**Problem to solve**
Convert the lines of the entries below into a Markdown table with two columns, Row and Entry line. Number each row and omit blank lines.

(Saved entries)
>> START

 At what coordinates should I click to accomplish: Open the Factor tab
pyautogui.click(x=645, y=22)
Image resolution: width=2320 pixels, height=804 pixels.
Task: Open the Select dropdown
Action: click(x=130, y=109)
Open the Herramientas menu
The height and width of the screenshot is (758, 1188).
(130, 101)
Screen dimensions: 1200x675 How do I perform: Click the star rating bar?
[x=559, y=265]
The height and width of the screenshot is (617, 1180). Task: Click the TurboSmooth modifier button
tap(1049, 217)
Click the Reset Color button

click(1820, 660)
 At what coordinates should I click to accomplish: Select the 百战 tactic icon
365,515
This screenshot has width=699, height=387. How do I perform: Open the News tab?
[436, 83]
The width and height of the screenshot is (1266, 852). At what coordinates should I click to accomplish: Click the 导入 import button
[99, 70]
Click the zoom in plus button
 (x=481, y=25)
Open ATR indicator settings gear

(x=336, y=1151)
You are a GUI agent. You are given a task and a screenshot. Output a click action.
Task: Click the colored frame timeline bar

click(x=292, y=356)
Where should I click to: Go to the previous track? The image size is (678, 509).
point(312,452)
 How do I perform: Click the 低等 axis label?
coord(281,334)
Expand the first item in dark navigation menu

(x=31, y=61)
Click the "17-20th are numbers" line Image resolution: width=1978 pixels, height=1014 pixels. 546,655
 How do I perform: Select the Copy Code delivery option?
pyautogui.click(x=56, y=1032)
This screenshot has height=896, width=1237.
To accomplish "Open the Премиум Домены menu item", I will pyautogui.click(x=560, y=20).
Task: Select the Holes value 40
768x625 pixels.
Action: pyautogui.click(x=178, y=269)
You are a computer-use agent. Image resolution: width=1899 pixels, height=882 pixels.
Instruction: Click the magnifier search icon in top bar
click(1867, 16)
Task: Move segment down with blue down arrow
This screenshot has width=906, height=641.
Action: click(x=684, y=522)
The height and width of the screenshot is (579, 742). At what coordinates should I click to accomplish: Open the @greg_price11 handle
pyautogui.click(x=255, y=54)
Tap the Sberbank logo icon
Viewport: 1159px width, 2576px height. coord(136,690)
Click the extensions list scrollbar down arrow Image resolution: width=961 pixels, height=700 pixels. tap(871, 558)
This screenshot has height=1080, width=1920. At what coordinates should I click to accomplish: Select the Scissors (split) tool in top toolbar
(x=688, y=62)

>> END

**Solution**
| Row | Entry line |
|---|---|
| 1 |  At what coordinates should I click to accomplish: Open the Factor tab |
| 2 | pyautogui.click(x=645, y=22) |
| 3 | Image resolution: width=2320 pixels, height=804 pixels. |
| 4 | Task: Open the Select dropdown |
| 5 | Action: click(x=130, y=109) |
| 6 | Open the Herramientas menu |
| 7 | The height and width of the screenshot is (758, 1188). |
| 8 | (130, 101) |
| 9 | Screen dimensions: 1200x675 How do I perform: Click the star rating bar? |
| 10 | [x=559, y=265] |
| 11 | The height and width of the screenshot is (617, 1180). Task: Click the TurboSmooth modifier button |
| 12 | tap(1049, 217) |
| 13 | Click the Reset Color button |
| 14 | click(1820, 660) |
| 15 |  At what coordinates should I click to accomplish: Select the 百战 tactic icon |
| 16 | 365,515 |
| 17 | This screenshot has width=699, height=387. How do I perform: Open the News tab? |
| 18 | [436, 83] |
| 19 | The width and height of the screenshot is (1266, 852). At what coordinates should I click to accomplish: Click the 导入 import button |
| 20 | [99, 70] |
| 21 | Click the zoom in plus button |
| 22 |  (x=481, y=25) |
| 23 | Open ATR indicator settings gear |
| 24 | (x=336, y=1151) |
| 25 | You are a GUI agent. You are given a task and a screenshot. Output a click action. |
| 26 | Task: Click the colored frame timeline bar |
| 27 | click(x=292, y=356) |
| 28 | Where should I click to: Go to the previous track? The image size is (678, 509). |
| 29 | point(312,452) |
| 30 |  How do I perform: Click the 低等 axis label? |
| 31 | coord(281,334) |
| 32 | Expand the first item in dark navigation menu |
| 33 | (x=31, y=61) |
| 34 | Click the "17-20th are numbers" line Image resolution: width=1978 pixels, height=1014 pixels. 546,655 |
| 35 |  How do I perform: Select the Copy Code delivery option? |
| 36 | pyautogui.click(x=56, y=1032) |
| 37 | This screenshot has height=896, width=1237. |
| 38 | To accomplish "Open the Премиум Домены menu item", I will pyautogui.click(x=560, y=20). |
| 39 | Task: Select the Holes value 40 |
| 40 | 768x625 pixels. |
| 41 | Action: pyautogui.click(x=178, y=269) |
| 42 | You are a computer-use agent. Image resolution: width=1899 pixels, height=882 pixels. |
| 43 | Instruction: Click the magnifier search icon in top bar |
| 44 | click(1867, 16) |
| 45 | Task: Move segment down with blue down arrow |
| 46 | This screenshot has width=906, height=641. |
| 47 | Action: click(x=684, y=522) |
| 48 | The height and width of the screenshot is (579, 742). At what coordinates should I click to accomplish: Open the @greg_price11 handle |
| 49 | pyautogui.click(x=255, y=54) |
| 50 | Tap the Sberbank logo icon |
| 51 | Viewport: 1159px width, 2576px height. coord(136,690) |
| 52 | Click the extensions list scrollbar down arrow Image resolution: width=961 pixels, height=700 pixels. tap(871, 558) |
| 53 | This screenshot has height=1080, width=1920. At what coordinates should I click to accomplish: Select the Scissors (split) tool in top toolbar |
| 54 | (x=688, y=62) |